> 要做的事
请从下面这篇讲莫比乌斯反演的文章停下的地方接着写下去。

> 文档段落
↓↓↓

莫比乌斯反演

概念可借鉴参考博客，具体证明见B站电子科大数学学院的视频（貌似用到狄利克雷卷积，反正我没看懂）
前置知识点：整数分块
貌似除了算多少gcd(i,j)=n外，还有别的用处。

矩阵求和

原题地址

代数学得不好（毕竟不是数院的），大概写了写推导过程

#include<cstdio>
#include<cstring>
#include<iostream>
#include<map>
#include<vector>
#include<string>
#include<algorithm>
#include<cmath>
#include<stack>
#include<queue>
using namespace std;
#define maxn 10000010
#define mkp make_pair
#define inf 1e6
typedef long long ll;
const ll mod = 1e9 + 7;
const double pi = acos(-1.0);
ll sum[maxn], pri[maxn], qq[maxn];
ll n;
int tot = 0, vis[maxn], mu[maxn];
void init()
{
    ll i, j;
    mu[1] = 1;
    for (i = 2; i <= n; i++)
    {
        if (!vis[i])
        {
            pri[++tot] = i;
            mu[i] = -1;
        }
        for (j = 1; j <= tot && pri[j] * i <= n; j++)
        {
            vis[i * pri[j]] = 1;
            if (i % pri[j]) mu[i * pri[j]] = -mu[i];
            else
            {
                mu[i * pri[j]] = 0;
                break;
            }
        }
    }
    for (i = 1; i <= n; i++) sum[i] = (sum[i - 1] + mu[i] + mod) % mod;
    for (i = 1; i <= n; i++)

↑↑↑

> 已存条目
↓↓↓

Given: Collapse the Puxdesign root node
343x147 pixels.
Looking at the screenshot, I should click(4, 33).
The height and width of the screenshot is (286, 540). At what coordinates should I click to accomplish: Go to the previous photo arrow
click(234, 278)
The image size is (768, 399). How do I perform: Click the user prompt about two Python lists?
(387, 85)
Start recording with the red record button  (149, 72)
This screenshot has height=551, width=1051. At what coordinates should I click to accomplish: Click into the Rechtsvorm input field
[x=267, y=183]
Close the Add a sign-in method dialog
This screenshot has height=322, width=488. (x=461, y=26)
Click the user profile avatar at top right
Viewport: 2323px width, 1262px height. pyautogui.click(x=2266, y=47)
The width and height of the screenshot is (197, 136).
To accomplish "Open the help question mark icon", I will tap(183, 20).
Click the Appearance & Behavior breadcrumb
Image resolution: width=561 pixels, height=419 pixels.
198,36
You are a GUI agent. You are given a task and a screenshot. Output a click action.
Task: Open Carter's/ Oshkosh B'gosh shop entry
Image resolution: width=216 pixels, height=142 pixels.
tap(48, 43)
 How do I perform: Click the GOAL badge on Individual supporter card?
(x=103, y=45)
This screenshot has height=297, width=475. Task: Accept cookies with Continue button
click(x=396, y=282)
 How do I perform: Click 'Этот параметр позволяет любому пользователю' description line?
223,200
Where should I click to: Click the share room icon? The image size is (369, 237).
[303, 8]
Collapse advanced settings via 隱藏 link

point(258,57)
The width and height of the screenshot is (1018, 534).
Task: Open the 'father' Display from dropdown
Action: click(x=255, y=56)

↑↑↑

> 练习结果
    {
        qq[i] = (qq[i - 1] + i * i % mod) % mod;
    }
}

ll solve(ll tx)
{
    ll l, r, ans = 0;
    for (l = 1; l <= tx; l = r + 1)
    {
        ll tw = tx / l;
        r = tx / tw;
        ans = (ans + (sum[r] - sum[l - 1] + mod) % mod * (tw * tw % mod) % mod) % mod;
    }
    return ans;
}

int main() 
{
    ios::sync_with_stdio(false); cin.tie(0); cout.tie(0);
    ll i, j, r, l, ans = 0;
    cin >> n;
    init();
    for (l = 1; l <= n; l = r + 1)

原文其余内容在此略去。